## Problem 1
Using the article on the bank reform governance report below, decide for each statement whether the article supports it. For each one, answer yes or no and quote the deciding words.
(a) Ian McPhee previously served as auditor-general.
(b) The ABA's reform package contains eight initiatives.
(c) Each initiative is meant to be completed, or to have implementation processes in train, by April 2018.
## Problem 2
Pick up the article on the bank reform governance report below after its final sentence and write the next few sentences.

## Document section
-------

The latest independent governance expert’s report on the Australian banking industry’s package of reforms has confirmed that the industry has begun to implement initiatives to address concerns over misconduct.

According to the seventh report from “independent governance expert” and former auditor-general Ian McPhee AO,  the Australian Bankers’ Association’s (ABA) package of six initiatives to “better protect consumer interests, increase transparency and accountability, and build trust and confidence in banks” has now advanced to its implementation stage.

“The ABA has advised that, in the last three months, the industry has further shifted from design and review to implementation of the initiatives, with a view that each initiative either be completed or have established implementation processes in train by April 2018, two years after the initial industry announcement,” Mr McPhee said.

-------

## Record excerpts
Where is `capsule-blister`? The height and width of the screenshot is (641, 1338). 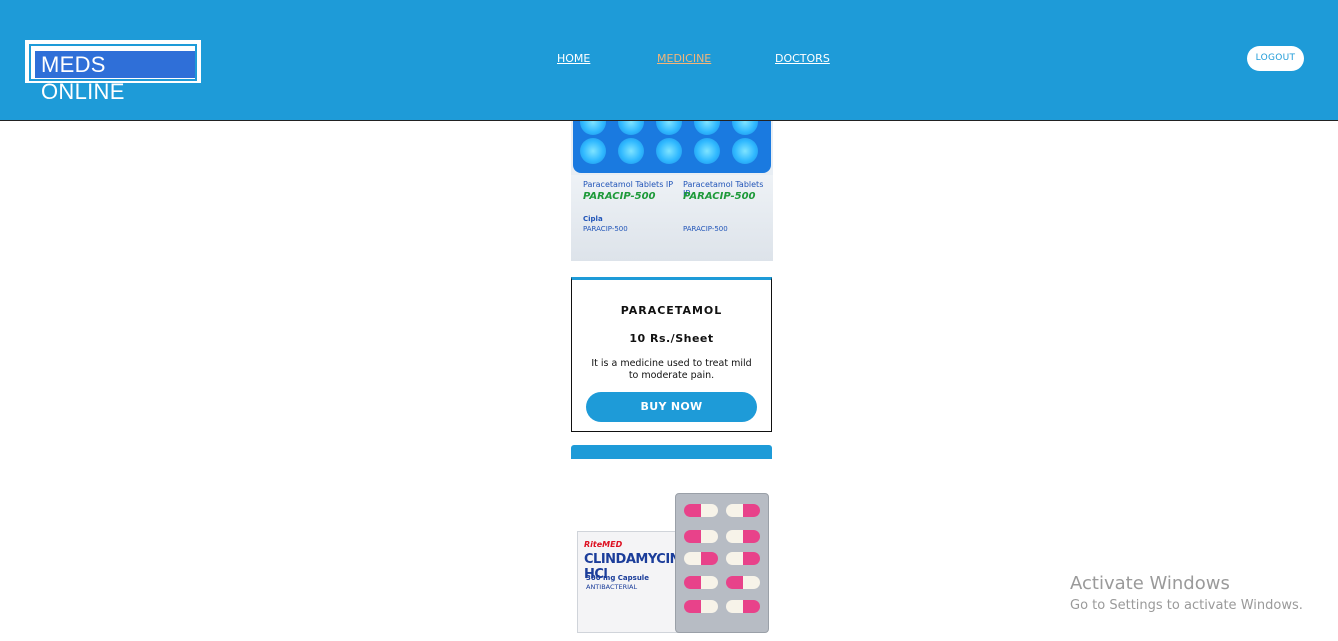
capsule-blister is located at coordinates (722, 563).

-------

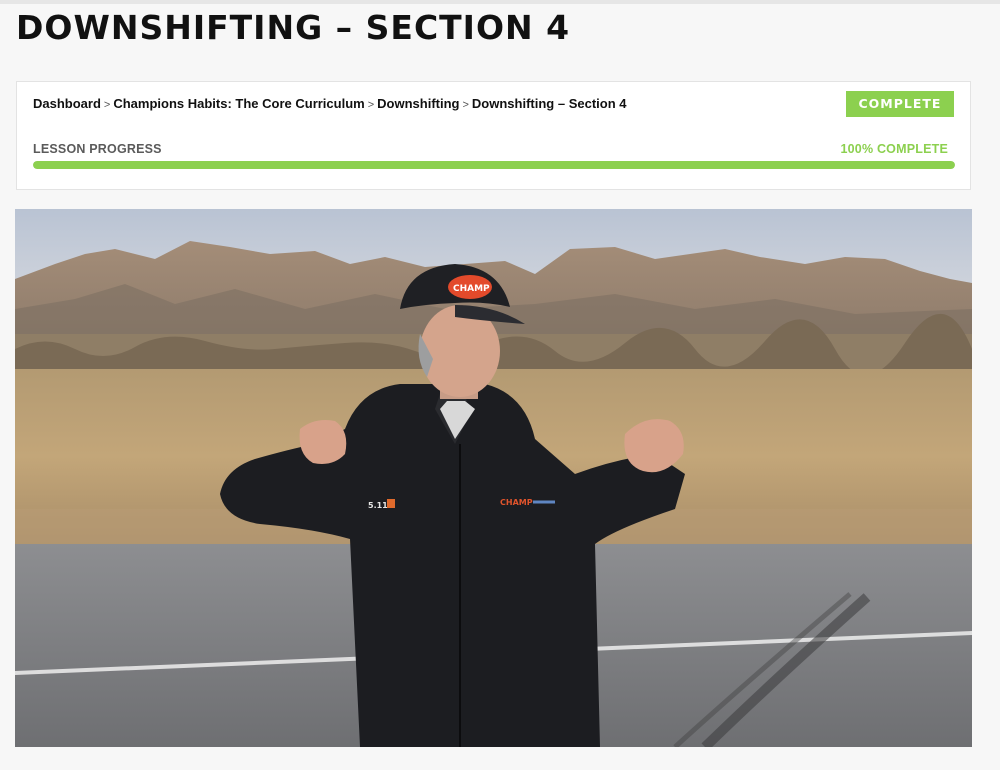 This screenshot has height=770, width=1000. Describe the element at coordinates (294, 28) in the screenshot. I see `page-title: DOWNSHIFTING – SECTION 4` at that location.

-------

## Written answer 1
(a) Yes: "former auditor-general Ian McPhee AO"
(b) No: "package of six initiatives"
(c) Yes: "with a view that each initiative either be completed or have established implementation processes in train by April 2018"

## Written answer 2
The six initiatives, first outlined in the Banking Reform Program published in April 2016, focus on:

  1. Strengthening alignment of remuneration and incentives and customer outcomes
  2. Making it easier for customers when things go wrong
  3. Reaffirming support for employees who blow the whistle on inappropriate conduct
  4. Removing individuals from the industry for poor conduct
  5. Strengthening the commitment to customers in the Code of Banking Practice
  6. Supporting ASIC as a strong regulator

Mr McPhee believes that the banks have recognised the need to revise their understanding of their role, underpinned by the reform agenda’s push for the industry to re-establish a view of its role as a “service business, not a product business”.

“Positively, the leading banks have recognised this, revising strategies to recognise that they are a service business, not a product business — meaning, their core purpose is to help customers achieve what is important to them,” the expert said.

The former auditor-general also stated that the customer-centric model should be “an enduring goal for each bank and supported by strategies responsive to the times and reinforced by those in key leadership roles on an ongoing basis”.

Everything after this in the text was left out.